Dans les 24 heures qui suivent, c’est un déferlement médiatique. Plus d’une centaine d’articles du monde entier critiquent le spot, certains le qualifiant même de « publicité la plus raciste de tous les temps ».
L’annonceur chinois leur a d’abord renvoyé la balle, déclarant que : « Les médias étrangers sont peut-être trop susceptibles. » Puis, devant l’ampleur du tollé, a fini par s’excuser : « Pour le tort causé aux Africains en raison de la propagation de cette publicité et de l’écho qu’elle a trouvé dans les médias, nous présentons nos excuses. Nous regrettons que ce spot ait causé une telle polémique et nous assumons nos responsabilités pour son contenu. » On notera au passage que les Noirs sont forcément des « Africains » et que le principal regret concerne la polémique et non le contenu du spot.
Au-delà de la controverse, ce film en dit long sur l’Empire du Milieu (et accessoirement sur nous-mêmes).
Premier constat : ce spot n’a pas choqué en Chine, pays où la population noire est pratiquement inexistante (malgré une immigration récente du fait de l’essor des échanges commerciaux avec l’Afrique). Et on se moque plus facilement de ce que l’on ne connaît pas, comme le confirme un directeur artistique chinois interrogé par le magazine AdAge : « Quand nous sommes petits, on nous raconte toujours des blagues sur des Noirs qui deviennent Blancs après s’être lavés. Alors quand nous voyons ce genre de pub, ça nous paraît normal. »

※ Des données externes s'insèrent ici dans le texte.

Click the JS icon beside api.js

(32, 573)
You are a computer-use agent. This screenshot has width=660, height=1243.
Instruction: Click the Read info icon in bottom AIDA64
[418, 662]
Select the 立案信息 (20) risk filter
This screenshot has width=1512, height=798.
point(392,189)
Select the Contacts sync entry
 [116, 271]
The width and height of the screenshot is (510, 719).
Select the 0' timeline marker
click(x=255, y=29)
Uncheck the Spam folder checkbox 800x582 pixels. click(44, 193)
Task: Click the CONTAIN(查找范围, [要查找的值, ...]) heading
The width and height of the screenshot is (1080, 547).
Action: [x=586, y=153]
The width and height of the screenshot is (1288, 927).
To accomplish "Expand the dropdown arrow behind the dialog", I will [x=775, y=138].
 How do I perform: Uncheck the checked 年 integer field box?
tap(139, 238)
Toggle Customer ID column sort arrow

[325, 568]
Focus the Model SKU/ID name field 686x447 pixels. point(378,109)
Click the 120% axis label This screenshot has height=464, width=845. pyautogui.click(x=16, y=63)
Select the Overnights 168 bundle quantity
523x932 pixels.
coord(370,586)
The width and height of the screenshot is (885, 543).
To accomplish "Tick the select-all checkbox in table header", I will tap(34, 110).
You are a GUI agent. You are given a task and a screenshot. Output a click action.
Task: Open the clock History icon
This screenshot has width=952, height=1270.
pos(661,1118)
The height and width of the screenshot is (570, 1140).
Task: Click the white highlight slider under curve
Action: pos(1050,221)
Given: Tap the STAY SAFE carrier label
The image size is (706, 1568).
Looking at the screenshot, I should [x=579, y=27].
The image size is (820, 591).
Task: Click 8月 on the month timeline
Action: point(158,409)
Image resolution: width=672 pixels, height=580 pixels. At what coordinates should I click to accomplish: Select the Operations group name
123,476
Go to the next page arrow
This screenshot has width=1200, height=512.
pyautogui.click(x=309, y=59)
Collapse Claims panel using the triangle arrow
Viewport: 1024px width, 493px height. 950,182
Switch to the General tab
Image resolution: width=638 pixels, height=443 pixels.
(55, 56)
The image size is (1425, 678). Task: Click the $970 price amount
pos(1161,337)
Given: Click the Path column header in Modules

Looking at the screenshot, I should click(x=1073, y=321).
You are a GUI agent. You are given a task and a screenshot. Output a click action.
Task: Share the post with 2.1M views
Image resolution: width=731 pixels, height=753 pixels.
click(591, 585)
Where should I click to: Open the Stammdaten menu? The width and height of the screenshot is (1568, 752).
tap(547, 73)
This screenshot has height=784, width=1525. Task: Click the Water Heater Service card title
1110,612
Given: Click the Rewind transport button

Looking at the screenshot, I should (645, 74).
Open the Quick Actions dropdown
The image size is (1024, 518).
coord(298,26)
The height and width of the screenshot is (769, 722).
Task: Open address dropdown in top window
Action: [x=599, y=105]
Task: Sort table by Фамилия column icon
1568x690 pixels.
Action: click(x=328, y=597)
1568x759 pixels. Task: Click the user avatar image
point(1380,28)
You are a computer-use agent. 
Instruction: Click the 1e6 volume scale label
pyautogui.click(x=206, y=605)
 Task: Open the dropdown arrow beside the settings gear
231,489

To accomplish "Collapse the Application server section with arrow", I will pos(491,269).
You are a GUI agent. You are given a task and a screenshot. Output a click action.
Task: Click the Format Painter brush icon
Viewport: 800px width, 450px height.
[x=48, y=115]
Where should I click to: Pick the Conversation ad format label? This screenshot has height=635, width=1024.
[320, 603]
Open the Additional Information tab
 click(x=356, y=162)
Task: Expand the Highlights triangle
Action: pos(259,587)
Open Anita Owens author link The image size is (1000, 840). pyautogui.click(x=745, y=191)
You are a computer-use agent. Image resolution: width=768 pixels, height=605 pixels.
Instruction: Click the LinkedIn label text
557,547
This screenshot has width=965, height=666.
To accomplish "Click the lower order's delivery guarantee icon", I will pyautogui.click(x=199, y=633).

Deuxième constat : les canons esthétiques ne sont pas les mêmes en Occident et en Chine. Dans beaucoup de pays asiatiques, comme la Thaïlande ou l’Inde, un teint clair est un critère de beauté traditionnel lié au statut social. Une peau bronzée est en effet associée au travail de plein air, dans les champs, et donc aux classes laborieuses. Un mépris de classe qui s’est transformé en racisme structurel.
Troisième constat : la Chine est le pays de la contrefaçon créative. Cette pub est en effet la copie conforme d’un spot italien datant de 2006. Un spot tout aussi raciste, sauf que le propos était inversé : un blanc devenait noir grâce à une teinture pour vêtement. Le plagiat a été poussé jusqu’à utiliser la même musique.
Enfin, ce qui a le plus choqué, c’est le racisme naïf, grotesque et frontal de cette pub chinoise. Occasion rêvée pour les médias occidentaux d’asséner ses leçons de bonne conduite à l’Empire du Milieu, sur le mode « voici la pub la plus raciste de l’histoire ». En oubliant un peu vite que les pubs Banania, c’était il n’y a pas si longtemps et qu’aujourd’hui, le racisme publicitaire n’a pas disparu chez nous, il est juste plus insidieux : peu de diversité, rôles stéréotypés… sans compter les vagues de protestations racistes aux États-Unis dès qu’un spot met en scène un couple mixte.